Abstract

Introduction: Non-Alcoholic Fatty Liver Disease (NAFLD) is associated with insulin resistance, type 2 diabetes (T2DM) and cardiovascular disease. However, data on NAFLD in patients with established cardiovascular disease (CVD) are scarce. Hypothesis: We hypothesize that NAFLD and T2DM are independent predictors of the incidence of major cardiovascular events (MACE). Methods: In a large series of 1517 patients with established CVD (1199 patients with angiographically proven coronary artery disease and 318 patients with sonographically proven peripheral artery disease), using the validated fatty liver index for the diagnosis of NAFLD. Results: At baseline, the prevalence of NAFLD was significantly higher in patients with T2DM than in non-diabetic subjects (61.3% vs. 39.8%; p<0.001) respectively. Prospectively, we recorded 498 MACE over a mean follow-up period of 10.0±4.5 years. The risk of MACE was higher in NAFLD patients than in those who did not have NAFLD (49.5 vs. 43.5%; p=0.020) and in patients with T2DM than in non-diabetic subjects (41.4 vs. 28.1%; p<0.001).

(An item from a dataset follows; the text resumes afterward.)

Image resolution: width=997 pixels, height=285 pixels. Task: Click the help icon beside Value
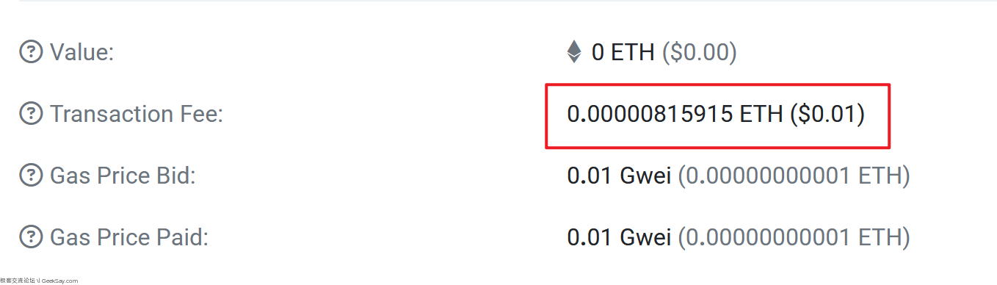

Cox regression models adjusting for conventional cardiovascular risk factors proved NAFLD and T2DM to be mutually independent predictors of MACE, with adjusted hazard ratios of 1.34 [1.06-1.69] p=0.013 and 1.59 [1.32-1.92]; p<0.001, respectively. Conclusions: We conclude that NAFLD and T2DM are mutually independent predictors of MACE in patients with established CVD.